O'Malley e la comunione oltre il muro

O'MALLEY E LA COMUNIONE OLTRE IL MURO

La messa al confine con il Messico per denunciare, come Francesco, la globalizzazione dell’indifferenza. O’Malley: «Siamo venuti per piangere gli innumerevoli migranti»

PABLO LOMBÓ
ROMA

«Siamo qui oggi per essere vicini e trovare i nostri vicini in ognuna delle persone che soffrono e rischiano le loro vite e, a volte, le perdono nel deserto». Sono le parole pronunciate dal cardinale Sean O’Malley, arcivescovo di Boston, nell’omelia della Messa per i migranti nella città di Nogales, al confine con il Messico. Il vescovo di Tucson, Gerald F. Kicanas, ha offerto l’eucaristia (insieme a O'Malley) ai fedeli presenti dall’altra parte della barriera (realizzata come una cancellata) che divide i due Paesi.

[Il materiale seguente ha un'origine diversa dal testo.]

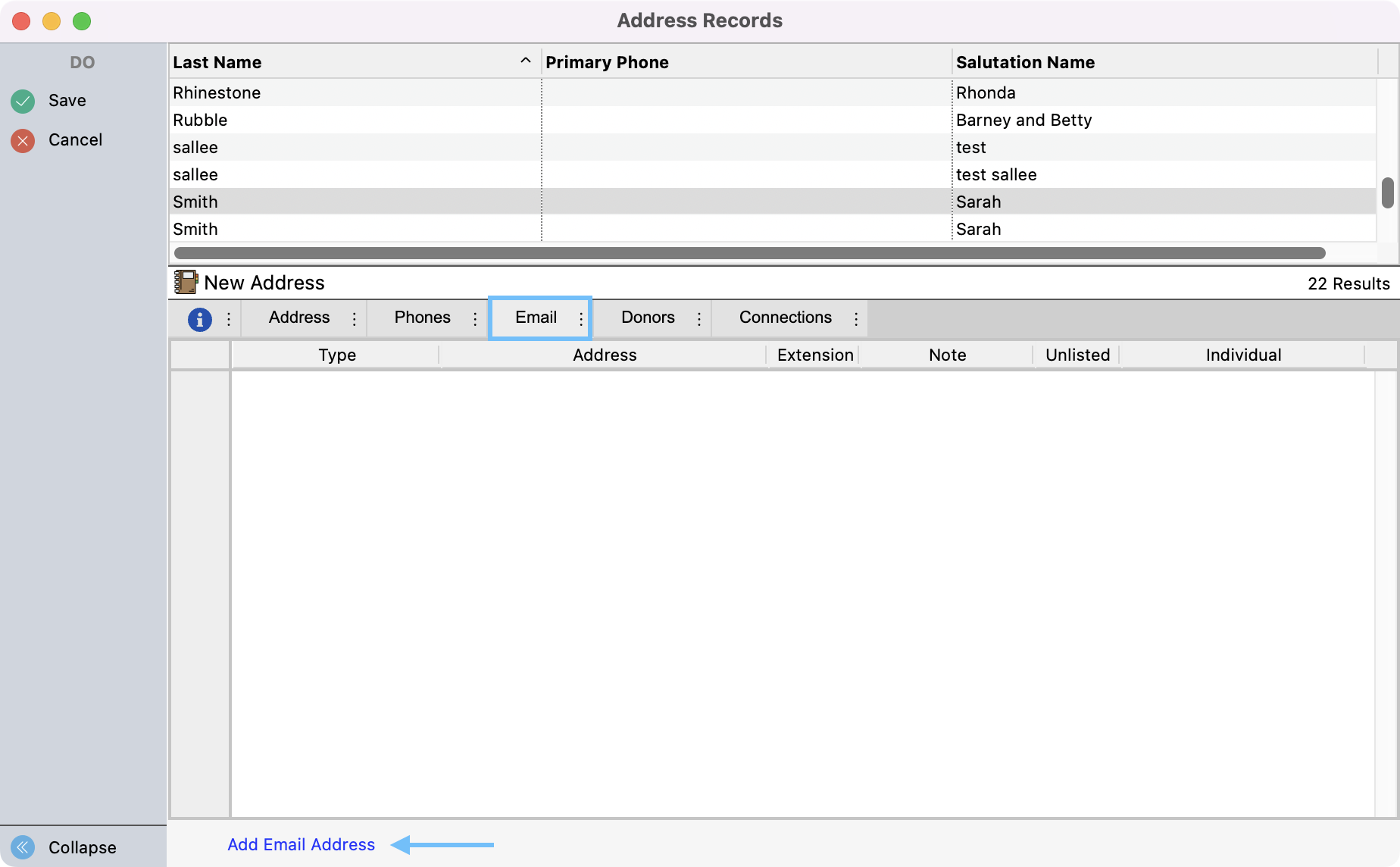This screenshot has height=867, width=1400.
Task: Click the blue Collapse chevron icon
Action: click(x=23, y=847)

A pochi giorni dell’incontro tra Papa Francesco e il presidente Usa, Barack Obama, durante il quale è stato affrontato anche il tema della riforma migratoria degli Stati Uniti, i vescovi a stelle e strisce hanno dunque fatto un’importante visita alla città di Nogales, al confine con il Messico, per ricordare i più di 6mila migranti che dal 1998 hanno perso la vita nel tentativo di conquistare un'esitenza migliore. Questa visita è un’iniziativa del Comitato migranti della Conferenza Episcopale degli Stati Uniti.

Seguendo i passi di Papa Francesco, pellegrino a Lampedusa, l’arcivescovo di Boston, cardinale Sean O’Malley, Eusebio Elizondo,vescovo ausiliare di Seattle, Gerald F. Kicanas, vescovo di Tucson, John C. Wester, vescovo di Salt Lake City, Mark Seltz, vescovo di El Paso, Óscar Cantú, vescovo di Las Cruces, Ricardo Martínez, vescovo emerito di Las Cruces, e Luis Zarama, ausiliare di Atlanta, sono stati questa mattina nella città di Nogales per richiamare l’attenzione sulla sofferenza umana provocata dalla migrazione, argomento a volte tralasciato nel dibattito nazionale. «Il confine tra gli Stati Uniti e il Messico è la nostra Lampedusa», aveva spiegato il vescovo Elizondo nella presentazione dell'evento. «Speriamo che, sottolineando i danni provocati dal sistema migratorio in queste persone,  nostri fratelli, gli ufficiali eletti comincino a riformarlo», aveva aggiunto.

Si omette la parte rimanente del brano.